Determine the purpose of performance management in your organization and develop a strategy that sticks to that purpose. This doesn’t require a technological analysis for everything—sometimes the most effective way to improve performance is as simple as open and honest monthly check-ins between managers and employees. Technology should support reporting on long-term trends, helping employees track their goals, and empowering leadership to track employee engagement by team, position, and other demographics.
Automate employee reminders.
Breaking performance assessments into a regular cadence helps everyone know what to expect. When performance management software sends out automated reminders for everyone involved in quarterly, semi-annual, or annual performance assessments, it’s one less thing for managers and employees to forget. Sending unobtrusive reminders for brief assessment questions lets employees provide their feedback during less-demanding parts of their workday.
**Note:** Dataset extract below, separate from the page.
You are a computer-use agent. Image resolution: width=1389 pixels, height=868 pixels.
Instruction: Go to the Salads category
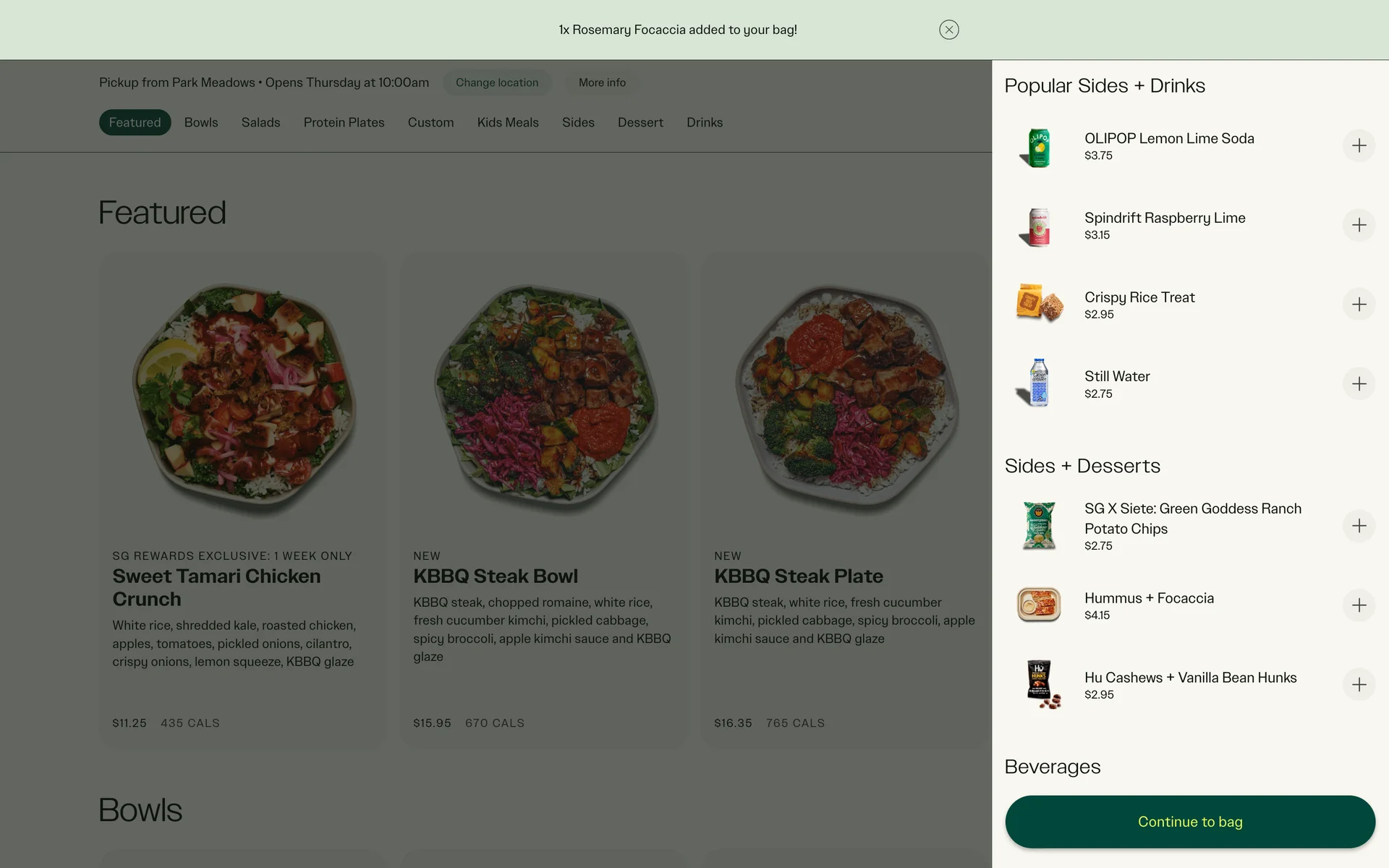pos(260,122)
Spacing out performance assessments into smaller segments also helps avoid the year-end crush of annual reviews. Instead of managers tracking down a whole year of data for each of the employees they manage, they can refer to previous results of monthly meetings and the previous formal performance assessment to guide the conversation.
Standardize Performance Assessment Questions
Standardized performance assessment questions are important guardrails to protect performance management from unintentional bias and overlong assessments. Keeping assessments the same throughout your organization doesn’t prevent you from including questions relating to your organization’s mission, vision, and values. Instead, standardized questions make it clear what managers need to ask, how they ask it, and how they report the results.
Add Software Tools Wisely
Performance management can be part of an extensive employee experience toolkit. Supplementing performance management software with rewards and recognition, employee satisfaction surveys, and compensation research can provide more insights for retaining employees and helping them do their best.
Choosing the Best Performance Management Software
It takes more than one superlative to be the best. The best performance management software for your organization will align with your current needs, respect the value of your employees’ time, and provide clear, accurate insights on how your people can grow and succeed.